À la première méditation de la journée, dite « facultative » pour qu’on ne se sente pas coupable de ne pas pouvoir la faire, presque tout le monde est présent, à l’heure, s’immobilisant peu à peu, attendant que le gong retentisse tels des coureurs avant le départ. Il faudra rappeler à certains tousseurs d’être plus attentifs ; mais en général l’instinct de se tenir ensemble silencieux et immobiles est très fort. Puis, lorsque le gong nous a lancés dans le travail du silence, nous réalisons combien le monde, qui a l’audace de venir nous rendre visite par les fenêtres grandes ouvertes de la longue salle de méditation, est bruyant : les hirondelles, les colombes, un coucou
lointain mais omniprésent, les cloches réveillant les moines pour leur office, le crépitement de la Fiat amenant la signora au verbe haut qui travaille dans le potager en contrebas, et que le père hôtelier a entraînée du mieux qu’il a pu, la semaine passée, à être (plus) silencieuse pendant la prière du matin. Une symphonie de bruits se joue à côté du travail du silence.
Pourtant, comme le sait tout méditant expérimenté, ce ne sont pas les bruits extérieurs qui nous distraient mais nos distractions intérieures qui deviennent le bruit qui recouvre le silence. Vous méditez et votre esprit s’éparpille. Vous vous accrochez au mantra comme au bastingage d’un bateau dans la tempête, évitant les sollicitations incessantes et l’emprise de vos problèmes, blessures ou rêveries. Puis une porte claque, une voix forte venant de l’extérieur pénètre dans la salle, ou quelqu’un bouge près de vous ; l’agacement monte alors en vous, et vous accusez le bruit ou le mouvement de vous rendre la tâche plus difficile. Mais si vous méditez et avez été conduits à un état de paix et d’attention, vous avez atteint un certain degré de clarté et d’éveil paisible qui vous libère pour un temps des pensées et des émotions qui vous assaillent. Et lorsqu’une porte claque ou que quelqu’un tousse bruyamment, cela ne produit pas de colère. Vous pouvez l’accepter, tout comme le coucou intrusif, simplement pour ce que c’est. Pas de reproches. La compassion est plus forte que la colère.
Cette année, notre thème était le « livre du cœur » et les étapes du cheminement contemplatif. Même s’il est difficile de mesurer le spirituel, les maîtres de la vie spirituelle ont compris combien il est utile d’avoir une carte et une idée des étapes que nous franchissons. Le temps que prend chaque étape varie selon les personnes et il n’y a pas de pilules pour accélérer le processus, sinon le remède de la foi qui nous évite de perdre du temps.
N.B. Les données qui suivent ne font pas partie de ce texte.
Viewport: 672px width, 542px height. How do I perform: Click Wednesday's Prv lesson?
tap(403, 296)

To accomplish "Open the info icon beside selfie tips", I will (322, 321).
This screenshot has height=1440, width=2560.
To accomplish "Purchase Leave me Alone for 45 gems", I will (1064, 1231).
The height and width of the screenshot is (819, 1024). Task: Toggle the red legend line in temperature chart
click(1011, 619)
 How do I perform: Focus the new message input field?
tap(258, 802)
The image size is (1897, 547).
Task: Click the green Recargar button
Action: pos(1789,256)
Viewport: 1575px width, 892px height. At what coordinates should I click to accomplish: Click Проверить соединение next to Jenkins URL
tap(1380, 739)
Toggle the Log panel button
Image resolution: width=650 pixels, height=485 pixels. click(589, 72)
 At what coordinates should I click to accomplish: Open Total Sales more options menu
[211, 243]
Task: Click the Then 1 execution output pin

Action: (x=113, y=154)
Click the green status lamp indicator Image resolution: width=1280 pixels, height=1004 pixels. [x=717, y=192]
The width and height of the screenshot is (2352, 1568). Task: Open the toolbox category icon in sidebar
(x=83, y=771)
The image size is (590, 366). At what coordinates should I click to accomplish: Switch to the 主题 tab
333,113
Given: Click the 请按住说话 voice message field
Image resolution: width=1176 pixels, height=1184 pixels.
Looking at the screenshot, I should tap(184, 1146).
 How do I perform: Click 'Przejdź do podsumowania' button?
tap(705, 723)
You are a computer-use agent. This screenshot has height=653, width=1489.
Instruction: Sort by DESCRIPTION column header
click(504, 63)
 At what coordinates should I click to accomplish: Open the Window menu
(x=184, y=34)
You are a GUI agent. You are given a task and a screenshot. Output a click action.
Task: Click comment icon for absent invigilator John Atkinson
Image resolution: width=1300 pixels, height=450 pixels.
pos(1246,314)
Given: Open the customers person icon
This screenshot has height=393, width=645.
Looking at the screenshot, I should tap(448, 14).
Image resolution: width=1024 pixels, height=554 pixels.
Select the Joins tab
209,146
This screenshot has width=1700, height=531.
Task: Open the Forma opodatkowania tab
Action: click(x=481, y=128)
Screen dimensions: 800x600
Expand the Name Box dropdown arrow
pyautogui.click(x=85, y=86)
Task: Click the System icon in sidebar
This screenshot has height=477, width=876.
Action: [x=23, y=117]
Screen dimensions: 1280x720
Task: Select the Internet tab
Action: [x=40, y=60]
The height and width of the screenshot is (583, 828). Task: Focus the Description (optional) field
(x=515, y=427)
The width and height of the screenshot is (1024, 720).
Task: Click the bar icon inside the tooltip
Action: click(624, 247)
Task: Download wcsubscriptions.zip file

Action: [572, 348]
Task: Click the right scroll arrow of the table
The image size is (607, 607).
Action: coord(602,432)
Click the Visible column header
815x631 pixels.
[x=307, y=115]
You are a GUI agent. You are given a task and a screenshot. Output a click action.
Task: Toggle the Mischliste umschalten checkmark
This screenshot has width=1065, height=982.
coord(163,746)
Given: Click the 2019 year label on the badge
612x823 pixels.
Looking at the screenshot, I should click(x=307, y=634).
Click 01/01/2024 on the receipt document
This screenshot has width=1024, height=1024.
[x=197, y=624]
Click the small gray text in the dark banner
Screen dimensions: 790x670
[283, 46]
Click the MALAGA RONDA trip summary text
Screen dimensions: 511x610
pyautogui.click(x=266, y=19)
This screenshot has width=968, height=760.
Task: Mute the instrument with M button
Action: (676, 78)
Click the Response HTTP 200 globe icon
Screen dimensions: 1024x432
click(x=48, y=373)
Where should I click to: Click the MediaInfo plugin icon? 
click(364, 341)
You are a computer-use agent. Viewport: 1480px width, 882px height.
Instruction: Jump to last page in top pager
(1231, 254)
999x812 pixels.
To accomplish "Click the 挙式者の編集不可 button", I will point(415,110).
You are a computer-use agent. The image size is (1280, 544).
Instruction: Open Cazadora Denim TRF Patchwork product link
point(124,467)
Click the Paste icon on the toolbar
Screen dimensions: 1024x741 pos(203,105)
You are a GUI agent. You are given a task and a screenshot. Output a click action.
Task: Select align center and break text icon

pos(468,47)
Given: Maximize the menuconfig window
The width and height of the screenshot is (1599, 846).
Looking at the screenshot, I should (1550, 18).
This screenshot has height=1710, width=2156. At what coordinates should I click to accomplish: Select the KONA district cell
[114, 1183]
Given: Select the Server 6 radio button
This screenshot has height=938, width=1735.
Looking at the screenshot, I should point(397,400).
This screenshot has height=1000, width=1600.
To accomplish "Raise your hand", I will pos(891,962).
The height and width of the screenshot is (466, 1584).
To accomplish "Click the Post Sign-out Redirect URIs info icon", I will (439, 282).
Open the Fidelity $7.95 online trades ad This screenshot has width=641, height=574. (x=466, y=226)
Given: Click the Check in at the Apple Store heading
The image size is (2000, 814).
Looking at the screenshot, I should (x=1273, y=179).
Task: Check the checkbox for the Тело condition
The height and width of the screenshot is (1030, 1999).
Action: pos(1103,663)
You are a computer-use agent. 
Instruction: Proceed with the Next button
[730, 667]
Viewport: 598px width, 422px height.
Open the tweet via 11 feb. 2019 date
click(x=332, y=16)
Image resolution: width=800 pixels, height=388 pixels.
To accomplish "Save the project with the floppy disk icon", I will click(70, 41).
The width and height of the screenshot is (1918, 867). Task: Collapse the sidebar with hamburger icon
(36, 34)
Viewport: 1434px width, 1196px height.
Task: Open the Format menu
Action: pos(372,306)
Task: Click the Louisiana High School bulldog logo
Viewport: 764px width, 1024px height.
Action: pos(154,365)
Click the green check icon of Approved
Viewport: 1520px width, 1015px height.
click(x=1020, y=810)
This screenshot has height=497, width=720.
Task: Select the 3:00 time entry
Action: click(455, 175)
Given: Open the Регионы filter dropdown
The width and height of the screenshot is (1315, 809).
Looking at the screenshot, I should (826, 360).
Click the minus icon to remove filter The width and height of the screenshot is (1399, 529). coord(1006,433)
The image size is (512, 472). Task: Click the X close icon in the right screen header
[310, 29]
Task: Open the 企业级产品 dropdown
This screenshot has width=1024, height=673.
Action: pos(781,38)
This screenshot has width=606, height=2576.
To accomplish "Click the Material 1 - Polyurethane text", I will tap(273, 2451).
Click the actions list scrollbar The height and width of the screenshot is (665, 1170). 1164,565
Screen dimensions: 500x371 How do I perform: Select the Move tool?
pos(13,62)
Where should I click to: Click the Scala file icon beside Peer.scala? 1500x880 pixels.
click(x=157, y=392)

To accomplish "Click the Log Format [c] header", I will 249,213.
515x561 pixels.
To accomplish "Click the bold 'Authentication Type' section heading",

La cathédrale de Chartres, dans le nord de la France, est en elle-même un livre de pierre qui illustre avec une grande beauté les histoires et les doctrines de notre tradition, dans l’harmonie puissante de l’art et de la foi, qu’un esprit moderne peut difficilement déchiffrer.
À une époque antérieure à l’alphabétisation, c’est ainsi que le peuple s’instruisait. Les vitraux et les sculptures étaient les bandes dessinées de l’époque ainsi que l’une des plus grandes réalisations d’une civilisation. Sur le portail occidental du bâtiment, au milieu de nombres de petites sculptures exprimant les croyances et les idées les plus importantes qui donnaient un sens à la vie, on remarque une série particulière de six sculptures. Elles montrent une femme voilée, assise, tenant un livre de différentes manières, qui représentent les étapes de
la contemplation.
C’est à partir de ces images qu’ont été élaborées nos conférences quotidiennes, durant les chaudes journées de Monte Oliveto. Après la méditation, le petit déjeuner et le yoga, les méditants convergeaient
à nouveau en silence, cette fois vers l’Aula San Benedeto, la salle de conférence dans laquelle nous pénétrions par
une porte située tout au fond à gauche d’une grande cour pavée de dalles rouges irradiées de soleil depuis des siècles. Pour rester éveillés, mais aussi pour nous remémorer combien l’esprit et le corps forment ensemble nos organes de perception, nous faisions unla ause au milieu de chaque conférence. Nous sortions en file indienne dans la cour où nous étions guidés dans des exercices simples destinés à éveiller les sens : toucher les vieux
murs aux pierres lisses, ou nous étirer dans le bleu du ciel. Puis nous revenions en file indienne, revigorés et souriants, prêts pour la seconde moitié de la conférence.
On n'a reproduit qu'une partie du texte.